Castello di Amorosa produces about 8,000 cases a year, available only at the winery, through its wine club, or online (www.castellodiamorosa.com). The wines include the following:

•    Three gewüztraminers (dry, slightly sweet, and late harvest) from Anderson Valley grapes;
•    Three chardonnays with grapes from Sonoma Valley, Russian River, and Santa Barbara County (the last two being reserve wines);
•    Pinot grigio from Anderson Valley grapes;
•    Pinot bianco from Carneros grapes;
•    A sangiovese/pinot grigio rosé with grapes from Dry Creek Valley in Sonoma County;
•    Two cabernet sauvignons (one a reserve), a merlot, and a cabernet-merlot blend with grapes primarily grown at the winery but also from the Rutherford and Oakville appellations.
•    A super Tuscan blend of cabernet sauvignon, merlot, and sangiovese called La Castellana (female head of the castle, named in honor of Sattui’s wife, Yana) also with the Napa Valley grapes;
•    A muscato canelli port with grapes from Santa Barbara County; and
•    Fantasia, a slightly sweet, sparkling rosé with valdiguie and gamay grapes from Napa Valley — styled after the popular brachetto wine of Piedmont, Italy (Sattui’s heritage). According to Sattui, the wine is fermented two to three days and has a low level of alcohol (about 5 percent). The winery sold out of its first vintage (2006) of 400 cases. “People have gone wild for it,” he says. “We made two-and-a-half times more this year and still won’t have it at the end of the year.” Sattui predicts that the 1,000 cases released in April will last only until November.

Castle Keeping

Dario Sattui bought his first castle in 1989. Yes, his first castle. While real estate speculators snap up fixer-uppers in trendy retro metros, Sattui turns his attention to medieval architecture in centuries-old villages — but not to make his fortune; his moneymaking ventures are in wine. He sold his first castle in Florence, Italy, eight years ago. But by then, he had acquired a 10th century monastery 23 miles east of Sienna.

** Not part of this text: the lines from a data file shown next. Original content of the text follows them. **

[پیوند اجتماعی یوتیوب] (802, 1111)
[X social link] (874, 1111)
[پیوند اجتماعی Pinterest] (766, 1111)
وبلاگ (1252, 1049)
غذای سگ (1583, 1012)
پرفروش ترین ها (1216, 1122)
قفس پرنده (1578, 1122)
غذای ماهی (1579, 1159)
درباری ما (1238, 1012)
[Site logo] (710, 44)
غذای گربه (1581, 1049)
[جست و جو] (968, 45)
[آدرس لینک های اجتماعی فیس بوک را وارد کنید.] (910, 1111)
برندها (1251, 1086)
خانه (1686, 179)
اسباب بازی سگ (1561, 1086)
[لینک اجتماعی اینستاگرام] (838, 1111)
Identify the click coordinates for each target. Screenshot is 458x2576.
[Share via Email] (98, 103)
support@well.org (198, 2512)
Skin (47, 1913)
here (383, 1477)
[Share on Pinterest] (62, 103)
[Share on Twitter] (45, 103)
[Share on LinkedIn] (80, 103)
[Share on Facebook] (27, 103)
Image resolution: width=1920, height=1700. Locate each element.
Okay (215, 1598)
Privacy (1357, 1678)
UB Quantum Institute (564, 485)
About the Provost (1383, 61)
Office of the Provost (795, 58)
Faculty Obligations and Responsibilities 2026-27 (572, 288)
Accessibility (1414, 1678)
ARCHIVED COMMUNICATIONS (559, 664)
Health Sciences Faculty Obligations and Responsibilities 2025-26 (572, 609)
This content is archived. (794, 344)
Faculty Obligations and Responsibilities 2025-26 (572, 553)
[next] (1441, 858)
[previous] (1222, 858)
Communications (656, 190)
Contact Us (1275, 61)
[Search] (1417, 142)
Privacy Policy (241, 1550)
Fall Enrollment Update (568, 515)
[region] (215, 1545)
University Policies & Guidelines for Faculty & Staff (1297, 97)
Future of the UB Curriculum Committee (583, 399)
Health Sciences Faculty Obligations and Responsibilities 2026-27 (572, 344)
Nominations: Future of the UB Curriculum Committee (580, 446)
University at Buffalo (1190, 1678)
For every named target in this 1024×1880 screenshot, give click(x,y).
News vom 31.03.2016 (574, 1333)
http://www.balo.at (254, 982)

“I’m keeping it for myself,” he says of the 17,000 square feet he has been renovating. After making his name in the Napa Valley at V. Sattui Winery and now his ode to Old World Tuscany, Castello di Amorosa, the man who traces his family tree to Piedmont says he’s planning to live part-time in the Italy he loves so dearly.

Five years ago, Sattui bought a Medici palace in Southern Tuscany at auction. “I got it for a song,” he says. In Southern Tuscany near the border of Lazio, the property includes a customs house and olive mill. “It was built in 1587 by Fernando I of Medici,” Sattui says, noting that in its heyday as a famous hotel called La Posta de Medici, it hosted emperors and two popes.

“My idea is to make it a language school, cooking school, wine school, and maybe a history school with excursions in the afternoon,” he suggests. Twenty feet from the property is a fountain. “I might as well have a fountain, too,” Sattui says.

His most recent foray into Italian real estate was his purchase three years ago of a 20 percent interest in an 11th century castle 20 minutes from Sienna (and 25 minutes from his monastery). Castello delle Serre (www.castellodelleserre.com) in the medieval town of Serre di Rapolano is now open for business as a hotel with 15 of its 23 guest rooms available. Activities, of course, include wine tasting and wine excursions.